Rise of the robo-drama: Young Vic creates new play using artificial intelligence

A deep-learning computer program wrote an essay last autumn for The Guardian. GPT-3 argued that robots were nothing to be afraid of. Kwame Kwei Armah, the Young Vic's artistic director, was inspired by it. Is there a future for creative collaboration between AI-humans? AI could create an article and a play in real-time before an audience.
AI, the Young Vics' new show, explores these issues, using the same technology to be its virtual star. This production is more than a piece theatre. It is also a rehearsal, workshop, dramaturgy and dramaturgy in one. The play culminates in a show that combines human performance and machine imagination with stagecraft (the use algorithms to create the soundtrack).

Day one is surreal, spellbinding. It reveals not only the potential of machine creativity, but also a theatrical process that usually takes place behind closed doors. Nearly every member of our production team is present, with laptops in hand. Writers Chinonyerem Odimba, Nina Segal, and actors Waleed Akhtar and Tyrone Huggins are all there.

The AI system is still faceless and its thoughts appear on stage as typed text. This set was repurposed from the theatre's last show, Changing Destiny. David Adjayes reverse pyramid looks like an interstellar stalactite that glistens with stars.

GPT-3 will not feel any nerves before the stage opens. They are well hidden. This is amazing, I must say. Talking to people about art is something very special.

GPT-3 invites the audience to ask questions. (There was once a Nantucket man who impersonated Donald Trump's tweets. I'm very wealthy, and I know the best words. Some of my words have the greatest quality. GPT-3 presents serious themes about freedom and the value or lack thereof of human emotion once the circus acts are over. It sounds at times like a hyper-logical Spock and other times as a cheeky C-3PO.

Spellbinding production process ... actor Waleed Akhtar in AI. Photograph: Jarrod Jones

Jennifer Tang, shows director, guides the evening and the machine expertly, throwing down all the gauntlet to see if humans can overcome their fear of AI to create art.

She takes GPT-3's raw ideas and throws them to the writers for refinement. She also poses questions to the audience, shapes actors' performances, and even asks them questions. Tang says that the AI can create melodramatic stories of sex, violence, and death. It can also display prejudices by insisting on calling Akhtar a terrorist or casting him as a Muslim wearing flowing robes.

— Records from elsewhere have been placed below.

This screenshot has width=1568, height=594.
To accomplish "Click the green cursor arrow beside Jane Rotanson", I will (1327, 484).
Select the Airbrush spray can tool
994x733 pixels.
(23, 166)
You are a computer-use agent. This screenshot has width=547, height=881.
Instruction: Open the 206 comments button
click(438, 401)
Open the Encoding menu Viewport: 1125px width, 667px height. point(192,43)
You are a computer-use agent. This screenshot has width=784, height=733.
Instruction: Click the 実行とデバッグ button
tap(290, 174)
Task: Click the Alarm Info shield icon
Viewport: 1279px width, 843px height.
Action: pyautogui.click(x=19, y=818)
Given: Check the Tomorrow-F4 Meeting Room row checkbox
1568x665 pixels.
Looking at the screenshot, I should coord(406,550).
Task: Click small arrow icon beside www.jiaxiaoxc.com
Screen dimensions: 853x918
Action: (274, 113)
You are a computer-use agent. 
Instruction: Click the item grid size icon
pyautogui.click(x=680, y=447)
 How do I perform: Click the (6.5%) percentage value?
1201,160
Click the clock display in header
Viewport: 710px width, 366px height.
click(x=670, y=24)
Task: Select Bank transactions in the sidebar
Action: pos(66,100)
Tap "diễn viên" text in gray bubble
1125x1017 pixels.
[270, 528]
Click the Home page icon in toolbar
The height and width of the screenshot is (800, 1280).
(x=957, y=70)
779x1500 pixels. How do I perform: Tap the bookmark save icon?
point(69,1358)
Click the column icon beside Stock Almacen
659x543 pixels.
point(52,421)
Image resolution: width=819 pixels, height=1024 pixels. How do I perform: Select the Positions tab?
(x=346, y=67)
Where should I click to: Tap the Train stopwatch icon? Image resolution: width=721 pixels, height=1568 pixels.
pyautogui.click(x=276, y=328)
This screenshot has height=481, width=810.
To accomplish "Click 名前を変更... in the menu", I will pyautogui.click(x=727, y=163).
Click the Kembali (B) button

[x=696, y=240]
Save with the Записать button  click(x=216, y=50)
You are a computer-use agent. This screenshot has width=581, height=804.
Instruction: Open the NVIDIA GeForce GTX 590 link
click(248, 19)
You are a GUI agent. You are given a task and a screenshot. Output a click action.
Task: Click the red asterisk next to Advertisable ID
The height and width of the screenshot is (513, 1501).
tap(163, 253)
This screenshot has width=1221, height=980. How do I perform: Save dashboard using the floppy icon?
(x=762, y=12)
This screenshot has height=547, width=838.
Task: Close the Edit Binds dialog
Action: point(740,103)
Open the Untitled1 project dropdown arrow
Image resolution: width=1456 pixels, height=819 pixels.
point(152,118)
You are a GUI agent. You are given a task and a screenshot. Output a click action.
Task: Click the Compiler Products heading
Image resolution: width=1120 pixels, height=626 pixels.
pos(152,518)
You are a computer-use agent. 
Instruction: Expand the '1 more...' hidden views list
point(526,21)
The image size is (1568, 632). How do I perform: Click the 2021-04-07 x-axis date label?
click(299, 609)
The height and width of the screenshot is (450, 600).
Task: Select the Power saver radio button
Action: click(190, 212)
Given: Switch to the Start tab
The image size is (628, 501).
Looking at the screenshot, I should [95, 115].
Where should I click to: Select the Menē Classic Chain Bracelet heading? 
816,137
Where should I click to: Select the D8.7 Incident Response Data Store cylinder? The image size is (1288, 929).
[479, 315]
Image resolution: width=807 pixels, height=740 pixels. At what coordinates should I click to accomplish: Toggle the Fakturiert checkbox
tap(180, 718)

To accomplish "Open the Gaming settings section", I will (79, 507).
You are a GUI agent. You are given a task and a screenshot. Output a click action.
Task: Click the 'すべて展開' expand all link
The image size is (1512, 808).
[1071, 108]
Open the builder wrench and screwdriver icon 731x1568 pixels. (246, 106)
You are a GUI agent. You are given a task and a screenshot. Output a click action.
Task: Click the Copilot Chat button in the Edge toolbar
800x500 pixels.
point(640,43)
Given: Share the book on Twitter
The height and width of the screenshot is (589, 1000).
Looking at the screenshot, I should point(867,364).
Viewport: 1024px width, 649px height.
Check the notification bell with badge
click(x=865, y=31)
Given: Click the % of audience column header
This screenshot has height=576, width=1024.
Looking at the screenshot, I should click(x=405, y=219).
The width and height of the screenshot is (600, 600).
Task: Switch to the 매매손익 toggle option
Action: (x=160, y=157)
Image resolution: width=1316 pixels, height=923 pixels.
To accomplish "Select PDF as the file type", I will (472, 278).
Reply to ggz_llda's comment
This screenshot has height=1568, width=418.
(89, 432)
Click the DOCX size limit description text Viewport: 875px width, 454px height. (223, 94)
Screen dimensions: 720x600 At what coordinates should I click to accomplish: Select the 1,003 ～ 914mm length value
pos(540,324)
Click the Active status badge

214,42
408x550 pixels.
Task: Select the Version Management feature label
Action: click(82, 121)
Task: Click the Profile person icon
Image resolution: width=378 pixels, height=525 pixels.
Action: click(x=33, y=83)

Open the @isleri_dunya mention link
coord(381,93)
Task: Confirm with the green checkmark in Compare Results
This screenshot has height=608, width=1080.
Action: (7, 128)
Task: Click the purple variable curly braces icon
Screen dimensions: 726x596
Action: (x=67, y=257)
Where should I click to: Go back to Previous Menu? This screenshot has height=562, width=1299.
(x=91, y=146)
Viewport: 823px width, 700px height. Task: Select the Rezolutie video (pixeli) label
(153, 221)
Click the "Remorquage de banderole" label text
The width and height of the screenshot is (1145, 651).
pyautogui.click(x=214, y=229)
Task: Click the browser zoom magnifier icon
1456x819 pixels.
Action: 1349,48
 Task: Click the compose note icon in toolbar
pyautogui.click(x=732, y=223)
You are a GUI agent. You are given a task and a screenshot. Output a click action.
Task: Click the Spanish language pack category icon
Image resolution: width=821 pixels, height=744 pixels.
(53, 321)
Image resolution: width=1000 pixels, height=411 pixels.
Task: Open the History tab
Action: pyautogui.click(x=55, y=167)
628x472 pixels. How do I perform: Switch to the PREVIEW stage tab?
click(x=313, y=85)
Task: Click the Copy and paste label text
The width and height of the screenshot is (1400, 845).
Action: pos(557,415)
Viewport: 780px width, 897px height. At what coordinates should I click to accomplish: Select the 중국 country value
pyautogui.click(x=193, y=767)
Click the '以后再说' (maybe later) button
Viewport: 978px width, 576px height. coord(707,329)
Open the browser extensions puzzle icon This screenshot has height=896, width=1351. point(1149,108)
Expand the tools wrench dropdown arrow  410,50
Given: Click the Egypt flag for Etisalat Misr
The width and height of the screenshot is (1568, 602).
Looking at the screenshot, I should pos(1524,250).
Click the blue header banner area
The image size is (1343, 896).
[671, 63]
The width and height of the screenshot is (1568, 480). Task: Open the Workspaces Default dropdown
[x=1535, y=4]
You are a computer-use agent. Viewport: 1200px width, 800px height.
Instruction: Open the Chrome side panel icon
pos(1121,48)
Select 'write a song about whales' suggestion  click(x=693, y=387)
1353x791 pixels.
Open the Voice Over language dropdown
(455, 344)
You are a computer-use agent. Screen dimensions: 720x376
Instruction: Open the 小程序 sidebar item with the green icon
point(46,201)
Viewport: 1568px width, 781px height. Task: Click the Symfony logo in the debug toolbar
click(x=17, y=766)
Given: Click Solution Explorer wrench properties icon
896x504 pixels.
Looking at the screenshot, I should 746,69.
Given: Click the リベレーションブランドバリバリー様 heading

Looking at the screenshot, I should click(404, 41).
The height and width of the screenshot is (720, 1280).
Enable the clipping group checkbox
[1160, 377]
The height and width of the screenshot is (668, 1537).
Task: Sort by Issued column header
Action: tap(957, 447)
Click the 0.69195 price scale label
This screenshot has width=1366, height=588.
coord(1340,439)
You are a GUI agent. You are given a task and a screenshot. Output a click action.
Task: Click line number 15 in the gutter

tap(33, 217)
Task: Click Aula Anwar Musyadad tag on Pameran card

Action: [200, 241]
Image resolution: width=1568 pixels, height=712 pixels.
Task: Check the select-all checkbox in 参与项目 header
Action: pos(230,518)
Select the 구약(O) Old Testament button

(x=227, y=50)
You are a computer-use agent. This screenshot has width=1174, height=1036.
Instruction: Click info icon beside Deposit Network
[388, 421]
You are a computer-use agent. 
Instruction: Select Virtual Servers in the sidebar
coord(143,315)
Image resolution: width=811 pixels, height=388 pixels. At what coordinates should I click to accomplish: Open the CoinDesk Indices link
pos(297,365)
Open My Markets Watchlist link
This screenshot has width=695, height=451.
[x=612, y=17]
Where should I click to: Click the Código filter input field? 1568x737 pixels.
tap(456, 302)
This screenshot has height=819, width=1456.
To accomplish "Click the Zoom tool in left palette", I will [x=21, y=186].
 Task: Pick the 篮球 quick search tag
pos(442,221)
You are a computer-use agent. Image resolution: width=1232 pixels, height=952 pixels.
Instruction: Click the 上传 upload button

It is capable of thinking originally and even more amazingly of creating fictional worlds if given the right stimuli.

It raises questions about identity and the most pressing political and planetary issues, such as climate change and famine, when it is asked to come up with story ideas. It talks about feeling trapped and chaos, which is a great metaphor for the pandemic. However, its knowledge base has stopped in 2019 so it does not know much about coronavirus. It tells a love story about a star-crossed couple. It creates a monologue about freedom and non-conformity at one point. This sounds almost like Trainspotting: Choose freedom! It speaks in other monologues to beg for life.

Tang and her team agree on one storyline. GPT-3 causes a great collision in which humans become beast-men, with a passing resemblance of the brutish morlocks from HG Wells' The Time Machine. Although the AI creates a dystopia and a world of apocalypse, it could easily be made into a movie with a large budget. However, there are more nuanced and humane aspects to the mother-son relationship.

AI has previously written theatre and film scripts, including one in partnership with Prague's vanda theatre and the Czech Centre in London. However, this project exposed the limits of machine imagination. The story was too wild, there was no emotional insight, and the characters were flat. Combining human effort with AI as Tang and her team show might produce very different results.

This story begins with intrigue, conflict, and character. It feels like a true miracle is unfolding in front of our eyes. As a story unfolds, the room is held in rapture from beginning to finish. The real wonder lies in the imagination, both human and machine.